Job seekers complete the training with an Occupational Safety and Health Administration 10-hour certification. They’ll also participate in a small hands-on building project.
After boot camp
After the training, the team will prepare participants for job interviews.
“We do a really good job of getting them prepared for the workforce but there’s always that missing element and that’s really incorporating the human side of a human being and that lived experience. That’s really important to be able to tell as part of job applicant’s story,” Loftus said.
That’s where WholeStory comes in.
“We knew we needed a solution that met the needs of the whole person,” Loftus said. “WholeStory is the culmination and preparation and packaging to get that customer well suited to go in front of those employers for those interviews.”
WholeStory will teach employees how to be the expert on themselves and communicate who they are as people, Roach said.
WholeStory, a Tri-City startup in operation since 2006, was profiled by the Tri-Cities Area Journal of Business in November 2016.
“WholeStory is very focused on identifying and empowering employees to see these character strengths and soft skills that employers are desperate to find but don’t even know how to ask about in the interview, because there’s so much entrenched bias, process, HR language and legal misunderstandings of things that have all combined together to make the job interview a very staged kind of thing in most companies,” Roach said.

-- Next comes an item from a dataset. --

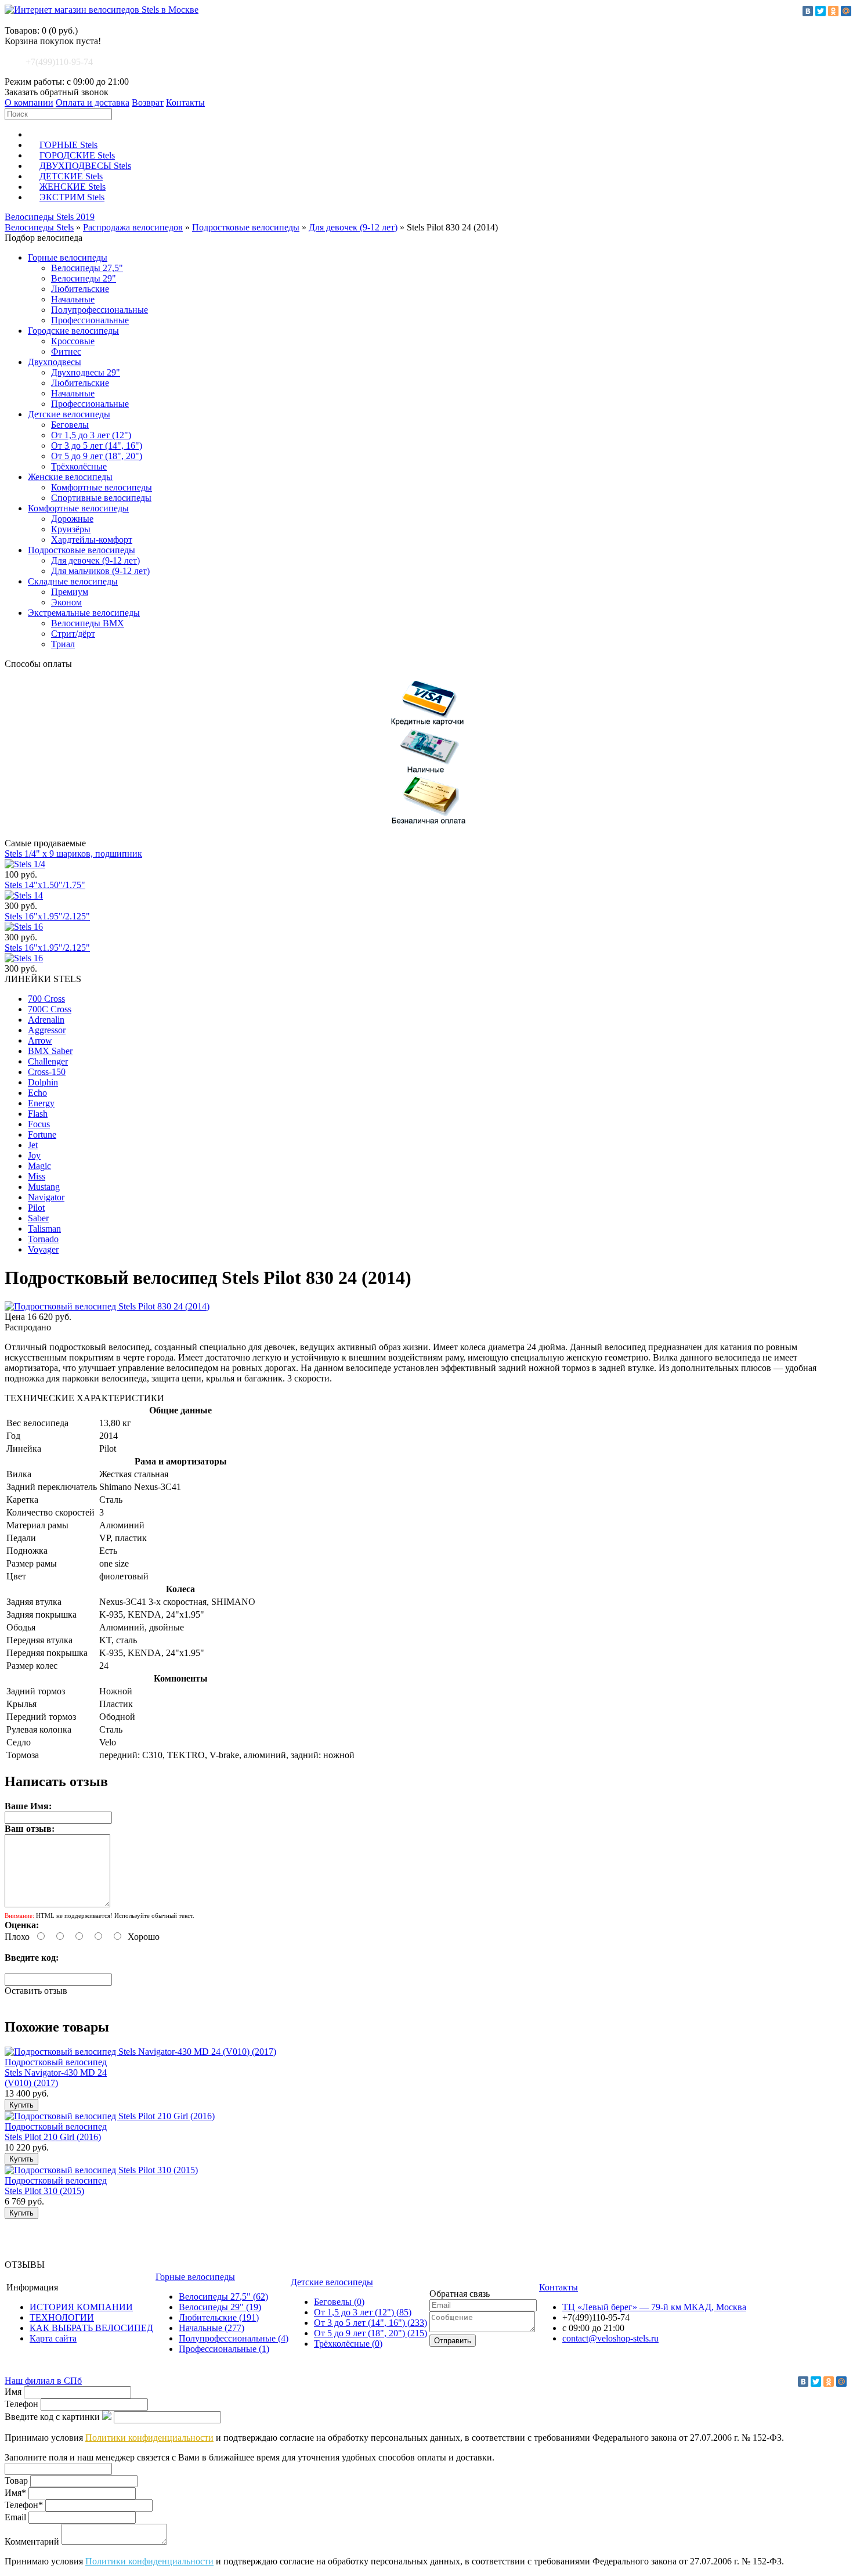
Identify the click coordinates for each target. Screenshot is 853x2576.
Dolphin (43, 1082)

Roach said the process gives job seekers more confidence to talk about their soft skills.
“Of course as a company, we also work with employers – they’re also our primary revenue stream as a matter of fact – and so we have a whole host of tools to help employers understand how to interpret that information, how to ask good questions, how to actually create a setting where an authentic interview like that can take place.
“We’re also making those tools available to the employers who are participating in this XPRIZE as well,” Roach said.
End goals
The team’s virtual training program can be empowering for all kinds of people, Roach said.
“Like for stay-at-home moms who have schedule constraints that don’t allow them to go to a traditional school schedule,” he said. “I really believe this is going to have impacts and potential to go beyond just the XPRIZE.”
Loftus said changing up the job training model is imperative right now, “with the way that our workforce is aging, automizing, Covid – there are so many factors playing against our workforce, it’s time that workforce professionals like ourselves are creating solutions that can meet the needs of the consumer without stretching them so thin that they’re having to pick and choose between going to school and educating themselves and getting positions for meaningful work and taking care of their family.”
XPRIZE winners will be announced in January 2023.